Purpose: To compare the accuracy of static guided surgery using a pilot drill guide and dynamic guided surgery for dental implant placement.
Materials and methods: Partially edentulous adult patients requiring implant placement were randomly assigned to either the static guided surgery group using a pilot drill guide or the dynamic guided surgery group. Digital implant planning was conducted using intraoral scans and CBCT with planning software to determine the optimal prosthetic position. Postoperative CBCT scans were taken to compare with the plan and assess platform, apex, vertical and angular deviations from the planned implant positions.
Results: A total of 25 implants were placed. Mean deviations at the implant platform were 1.17 ± 0.75 mm for the static guided surgery group and 1.17 ± 0.71 mm for the dynamic guided surgery group, with no significant differences (P = 0.983). Apical deviations were 2.39 ± 1.22 mm for the static guided surgery group and 1.75 ± 0.59 mm for the dynamic guided surgery group, with no significant differences (P = 0.112). Vertical deviations were 0.79 ± 0.50 mm for the static guided surgery group and 0.61 ± 0.51 mm for the dynamic guided surgery group (P = 0.403).

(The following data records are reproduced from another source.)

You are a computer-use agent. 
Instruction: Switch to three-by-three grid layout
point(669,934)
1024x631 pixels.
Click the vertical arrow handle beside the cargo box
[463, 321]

Significant differences were found in angular deviations, with the static guided surgery group showing 10.9 ± 5.63 degrees and the dynamic guided surgery group showing 4.72 ± 2.63 degrees (P = 0.002). Independent variables such as sex, age, implant location, arch and implant size did not significantly influence accuracy.
Conclusion: Both static and dynamic guided surgery offer comparable precision in implant placement, with dynamic guided surgery providing superior angular accuracy. Further studies with larger sample sizes are recommended to validate these findings.
Conflict-of-interest statement: The authors declare there are no conflicts of interest relating to this study.